I have a data set with multiple discrete labels, say 4,5,6. On this I run the ExtraTreesClassifier (I will also run Multinomial logit afterword on the same data, this is just a short example) as below. :
from sklearn.ensemble import ExtraTreesClassifier
from sklearn.metrics import roc_curve, auc
clf = ExtraTreesClassifier(n_estimators=200,random_state=0,criterion='gini',bootstrap=True,oob_score=1,compute_importances=True)
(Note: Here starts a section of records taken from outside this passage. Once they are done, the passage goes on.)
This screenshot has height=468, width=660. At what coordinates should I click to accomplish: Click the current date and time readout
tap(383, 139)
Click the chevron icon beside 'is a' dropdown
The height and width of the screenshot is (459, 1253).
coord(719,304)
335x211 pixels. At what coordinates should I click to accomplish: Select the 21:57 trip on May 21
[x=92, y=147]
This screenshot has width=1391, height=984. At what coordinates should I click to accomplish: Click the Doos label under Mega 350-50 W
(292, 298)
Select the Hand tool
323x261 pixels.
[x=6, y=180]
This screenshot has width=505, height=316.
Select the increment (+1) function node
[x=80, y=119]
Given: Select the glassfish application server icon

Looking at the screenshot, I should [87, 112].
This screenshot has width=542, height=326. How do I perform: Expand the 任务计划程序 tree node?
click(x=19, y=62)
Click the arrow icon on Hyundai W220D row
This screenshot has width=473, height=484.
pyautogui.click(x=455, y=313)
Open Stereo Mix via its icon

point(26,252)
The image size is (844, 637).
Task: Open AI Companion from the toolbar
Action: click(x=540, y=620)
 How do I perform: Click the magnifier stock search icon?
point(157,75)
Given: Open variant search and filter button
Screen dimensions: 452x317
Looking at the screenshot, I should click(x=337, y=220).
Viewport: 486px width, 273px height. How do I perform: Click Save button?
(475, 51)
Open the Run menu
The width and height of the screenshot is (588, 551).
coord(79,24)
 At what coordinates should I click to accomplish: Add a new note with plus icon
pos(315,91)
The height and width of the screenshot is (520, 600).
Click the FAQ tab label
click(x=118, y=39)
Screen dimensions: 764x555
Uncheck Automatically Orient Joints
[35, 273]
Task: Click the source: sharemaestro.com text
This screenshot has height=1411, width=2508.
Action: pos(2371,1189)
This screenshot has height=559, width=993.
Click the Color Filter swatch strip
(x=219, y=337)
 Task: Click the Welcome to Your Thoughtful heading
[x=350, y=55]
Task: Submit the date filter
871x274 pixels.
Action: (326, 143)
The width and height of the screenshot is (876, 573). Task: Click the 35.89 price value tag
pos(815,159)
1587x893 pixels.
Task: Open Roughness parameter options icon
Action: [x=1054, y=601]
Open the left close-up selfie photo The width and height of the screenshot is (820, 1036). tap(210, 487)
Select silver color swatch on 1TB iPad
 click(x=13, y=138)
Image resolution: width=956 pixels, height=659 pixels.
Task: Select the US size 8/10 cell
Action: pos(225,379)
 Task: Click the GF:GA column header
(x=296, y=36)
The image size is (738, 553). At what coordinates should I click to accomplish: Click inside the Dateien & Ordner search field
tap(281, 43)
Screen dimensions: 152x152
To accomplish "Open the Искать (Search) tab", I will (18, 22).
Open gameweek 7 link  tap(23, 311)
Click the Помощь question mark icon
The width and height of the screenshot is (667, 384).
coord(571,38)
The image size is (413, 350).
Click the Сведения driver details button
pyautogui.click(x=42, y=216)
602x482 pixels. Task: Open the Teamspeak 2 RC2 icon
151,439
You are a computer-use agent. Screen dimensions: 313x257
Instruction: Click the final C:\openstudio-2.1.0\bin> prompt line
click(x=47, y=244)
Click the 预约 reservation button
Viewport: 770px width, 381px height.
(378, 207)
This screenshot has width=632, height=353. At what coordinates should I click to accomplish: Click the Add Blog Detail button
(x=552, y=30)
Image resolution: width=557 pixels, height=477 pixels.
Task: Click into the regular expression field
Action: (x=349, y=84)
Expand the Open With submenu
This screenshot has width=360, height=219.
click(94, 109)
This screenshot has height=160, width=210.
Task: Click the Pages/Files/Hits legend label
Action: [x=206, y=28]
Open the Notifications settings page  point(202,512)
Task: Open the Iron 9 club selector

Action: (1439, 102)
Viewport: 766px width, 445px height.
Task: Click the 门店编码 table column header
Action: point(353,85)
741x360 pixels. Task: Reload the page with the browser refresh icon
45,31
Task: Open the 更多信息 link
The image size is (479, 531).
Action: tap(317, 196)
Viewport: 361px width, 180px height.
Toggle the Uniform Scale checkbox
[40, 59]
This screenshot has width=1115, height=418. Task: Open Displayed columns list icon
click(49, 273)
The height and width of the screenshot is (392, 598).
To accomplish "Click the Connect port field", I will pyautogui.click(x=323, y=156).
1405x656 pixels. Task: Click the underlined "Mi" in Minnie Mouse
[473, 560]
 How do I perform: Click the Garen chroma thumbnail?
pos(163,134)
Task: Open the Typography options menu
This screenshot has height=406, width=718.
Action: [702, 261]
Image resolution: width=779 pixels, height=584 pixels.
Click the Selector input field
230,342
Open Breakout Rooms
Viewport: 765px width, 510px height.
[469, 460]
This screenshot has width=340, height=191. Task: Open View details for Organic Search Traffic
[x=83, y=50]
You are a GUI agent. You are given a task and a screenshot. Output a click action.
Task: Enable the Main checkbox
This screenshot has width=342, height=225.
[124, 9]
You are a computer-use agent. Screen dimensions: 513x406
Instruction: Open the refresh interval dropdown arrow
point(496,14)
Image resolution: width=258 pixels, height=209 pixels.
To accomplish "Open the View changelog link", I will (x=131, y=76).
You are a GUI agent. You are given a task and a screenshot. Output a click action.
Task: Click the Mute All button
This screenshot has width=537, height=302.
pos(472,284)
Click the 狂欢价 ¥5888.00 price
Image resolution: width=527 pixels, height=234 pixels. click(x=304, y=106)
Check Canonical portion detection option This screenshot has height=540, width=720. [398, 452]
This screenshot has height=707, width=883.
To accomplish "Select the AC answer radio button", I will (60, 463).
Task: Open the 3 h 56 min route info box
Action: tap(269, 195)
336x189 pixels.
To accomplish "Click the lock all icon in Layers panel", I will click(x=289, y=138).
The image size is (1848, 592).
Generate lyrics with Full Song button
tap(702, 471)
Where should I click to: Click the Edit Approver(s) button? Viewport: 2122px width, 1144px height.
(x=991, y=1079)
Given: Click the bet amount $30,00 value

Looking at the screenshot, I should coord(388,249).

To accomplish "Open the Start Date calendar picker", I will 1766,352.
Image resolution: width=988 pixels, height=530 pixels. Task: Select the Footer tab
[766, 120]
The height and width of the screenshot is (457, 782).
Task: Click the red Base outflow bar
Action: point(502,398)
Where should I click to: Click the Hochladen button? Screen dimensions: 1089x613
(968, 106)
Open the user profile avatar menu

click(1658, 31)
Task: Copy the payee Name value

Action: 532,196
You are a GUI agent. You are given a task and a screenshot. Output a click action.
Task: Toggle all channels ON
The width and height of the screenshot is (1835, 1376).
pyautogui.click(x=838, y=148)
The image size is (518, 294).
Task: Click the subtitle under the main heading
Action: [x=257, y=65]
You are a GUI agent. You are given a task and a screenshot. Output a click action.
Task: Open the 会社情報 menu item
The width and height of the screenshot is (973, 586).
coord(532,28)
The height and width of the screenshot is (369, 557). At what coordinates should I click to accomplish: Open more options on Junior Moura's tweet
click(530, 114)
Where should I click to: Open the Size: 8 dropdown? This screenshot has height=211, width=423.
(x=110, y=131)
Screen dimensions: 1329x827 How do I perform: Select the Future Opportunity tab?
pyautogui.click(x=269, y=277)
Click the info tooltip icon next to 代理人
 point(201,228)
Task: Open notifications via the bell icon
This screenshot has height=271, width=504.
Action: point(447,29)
# Also tried entropy for the information gain
clf.fit(x_train, y_train)
#y_test is test data and y_predict is trained using ExtraTreesClassifier
y_predicted=clf.predict(x_test)
fpr, tpr, thresholds = roc_curve(y_test, y_predicted,pos_label=4) # recall my labels are 4,5 and 6
roc_auc = auc(fpr, tpr)
print("Area under the ROC curve : %f" % roc_auc)
The question is - is there something like a average ROC curve - basically I could add up all the tpr & fpr seperately for EACH label value and then take means (will that make sense by the way?) - and then just call
# Would this be statistically correct, and would mean something worth interpreting?
roc_auc_avearge = auc(fpr_average, tpr_average)
print("Area under the ROC curve : %f" % roc_auc)
I am assuming, I will get something similar to this afterword - but how do I interpret thresholds in this case ? How to plot a ROC curve for a knn model
Hence, please also mention if I can/should get individual thresholds in this case and why would one approach be better(statistically) over the other?
What I tried so far (besides averaging):
On changing pos_label = 4 , then 5 & 6 and plotting the roc curves, I see very poor performance, even lesser than the y=x (perfectly random and tpr=fpr case) How should I approach this problem ?